Currier, who took over the position of director of the festival in 2017 after the retirement of longtime director Laura Faure, also noted how vulnerable performers were to the setbacks of the pandemic. “This pandemic has been especially cruel to artists, gig-workers, and so many essential participants in our creative industries,” Currier said. “Relief funding for organizations is so essential in creating stability in the field in the future. And hopefully we’ve learned from these years and are creating better systems than what were previously in place.”

After a canceled 2020 season, the festival — with limits on the number of students and performances — returned in 2021. Currier put her creativity to use, coming up with alternative locations, both indoors and outside, to adjust to visitor restrictions on the Bates campus. She turned the side of Schaeffer Theatre into a movie screen to show films outside. For a performance by a land and water protector and activist for justice, Emily Johnson, Currier turned to Kennedy Park in Lewiston.

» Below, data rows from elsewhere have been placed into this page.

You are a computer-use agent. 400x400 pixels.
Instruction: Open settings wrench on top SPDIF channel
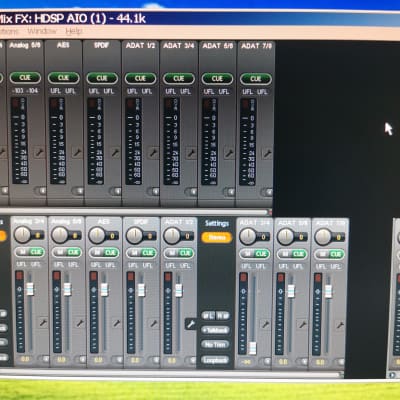pyautogui.click(x=115, y=153)

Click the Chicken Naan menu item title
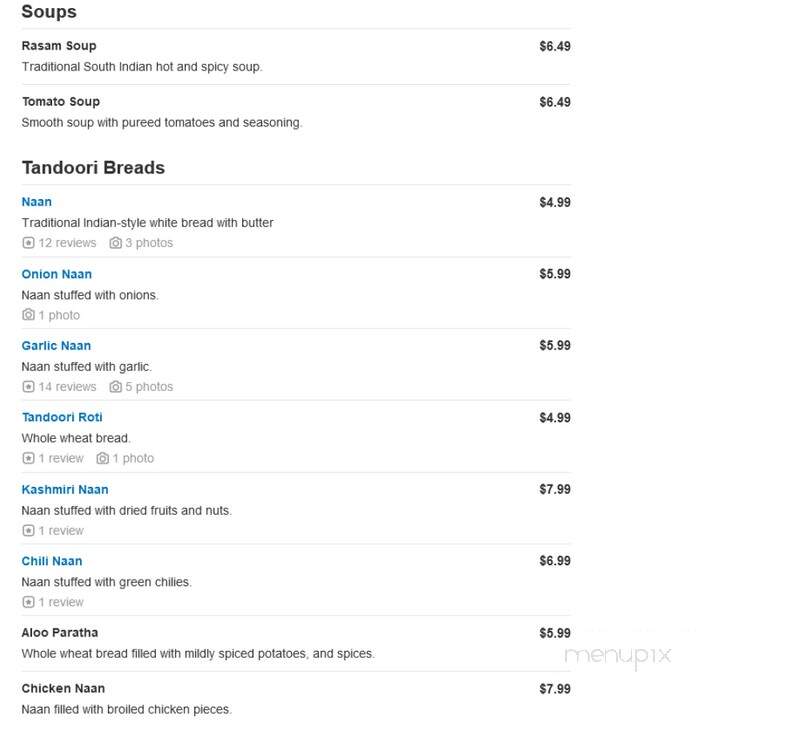pyautogui.click(x=63, y=688)
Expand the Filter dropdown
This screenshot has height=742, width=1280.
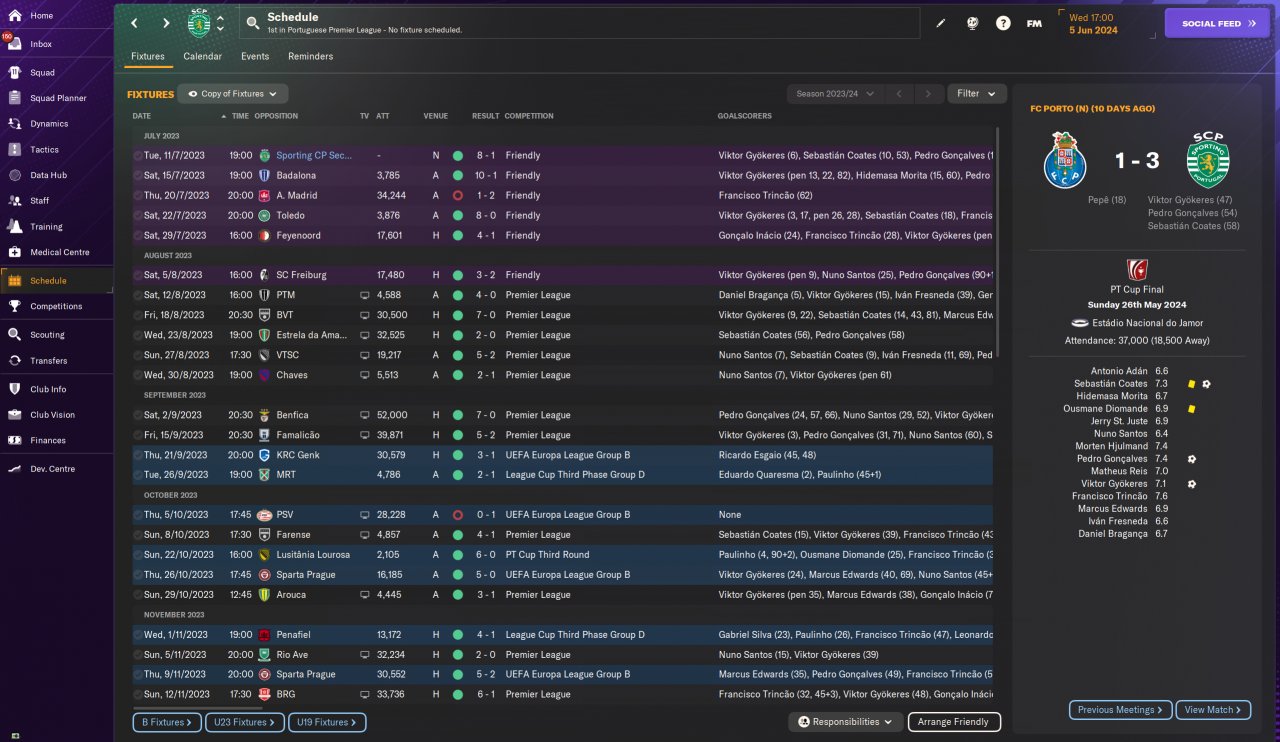click(976, 94)
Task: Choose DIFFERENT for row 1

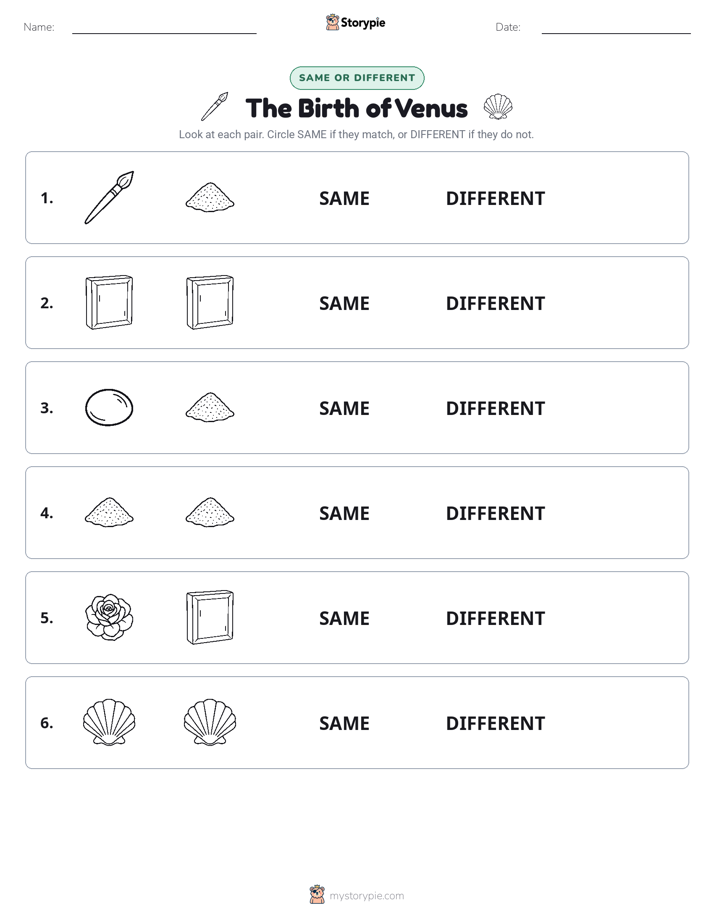Action: 495,199
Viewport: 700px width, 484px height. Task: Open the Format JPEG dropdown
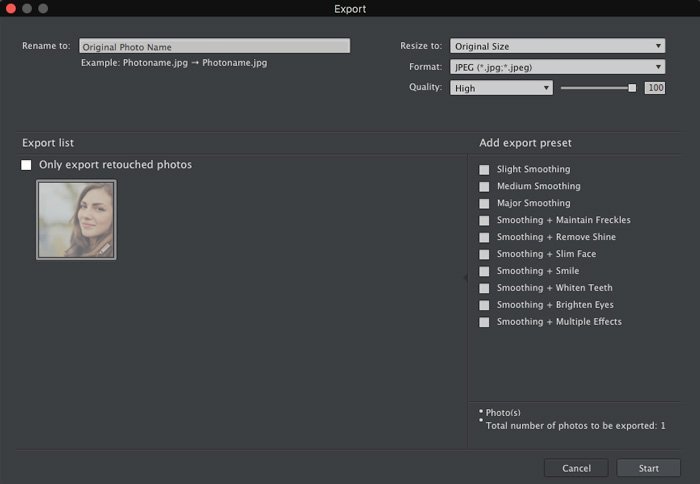557,67
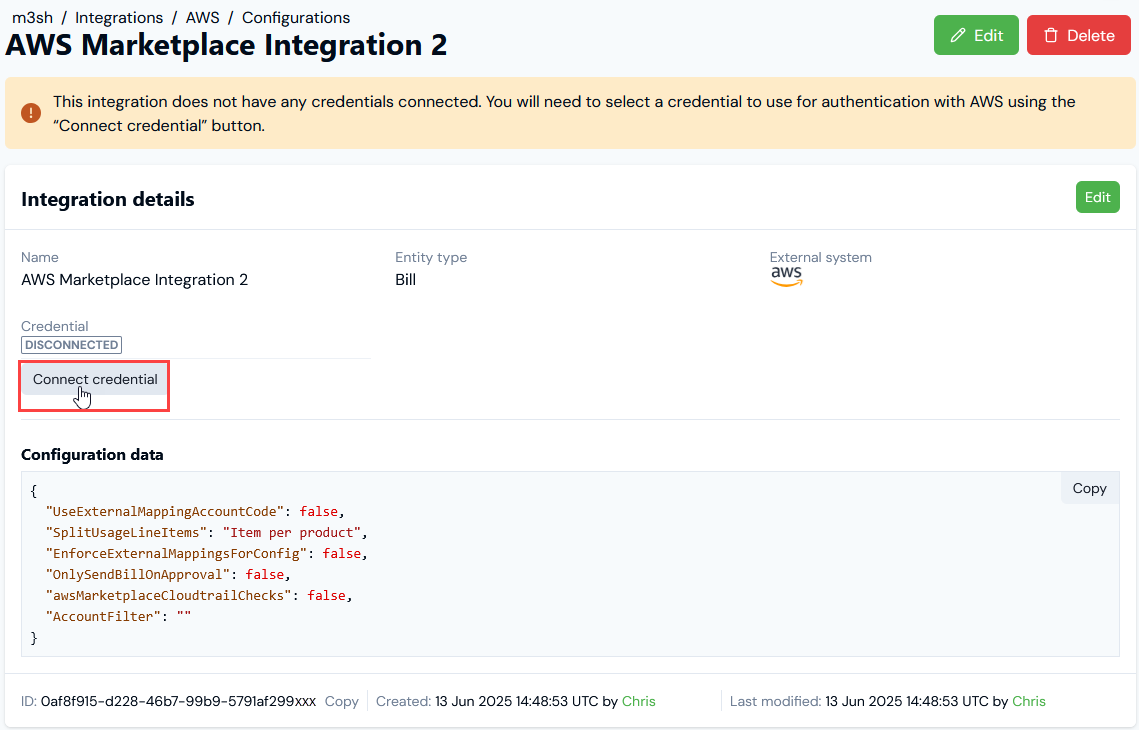The height and width of the screenshot is (730, 1139).
Task: Open the Chris link next to Created
Action: [639, 702]

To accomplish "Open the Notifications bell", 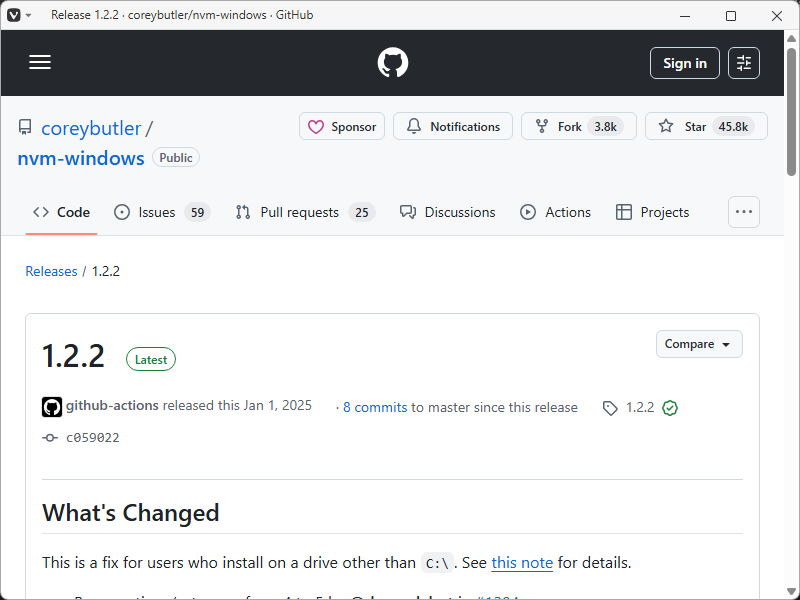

An interactive video installation at L/A Arts Gallery invited participants in, one at a time, for 20 minute interactions. At Simard Payne Park Amphitheater, live salsa music inspired dancing by audience members and also served as a venue for Vanessa Anspaugh’s audience-interactive climate change-related performance “Funerals for the Ocean.”

Artists and dancers “adapted constantly” last summer, said BDF Director Shoni Currier, offering a “testament to what can happen within a creative practice in the most desperate of situations.” Here, viewers sat on College Street — helpfully closed for the occasion — to view a film, Communion, projected on a screen on the porch of Schaeffer Theatre. The film was created during the height of the pandemic lockdown by Janessa Clark, who asked each of 40 dancers to submit a video of themselves dancing. Each video was then combined with another dancer’s video to create 20 “distanced duets.” (Phyllis Graber Jensen/Bates College)

The festival also commissioned writing by dancers, to offer opportunities while theaters were closed. The next season of The Future Impossible, an anthology curated by choreographer Raja Feather Kelly for the Bates Dance Festival, will be released this month. The anthology was a project born out of the pandemic, meant to engage dancers while they were separated physically. It features 16 artists responding to prompts in essays, interviews or other prose over the course of a year. 

“We will continue outdoor events and writing projects and finding multiple ways to support artists,” Currier says. “But our hope is we’ll be primarily back on campus in 2022, where the festival started. No matter what happens though, this funding from the NEA is going to make all the difference. I think it’s safe to say, we’re all dancing for joy — and relief — about this.”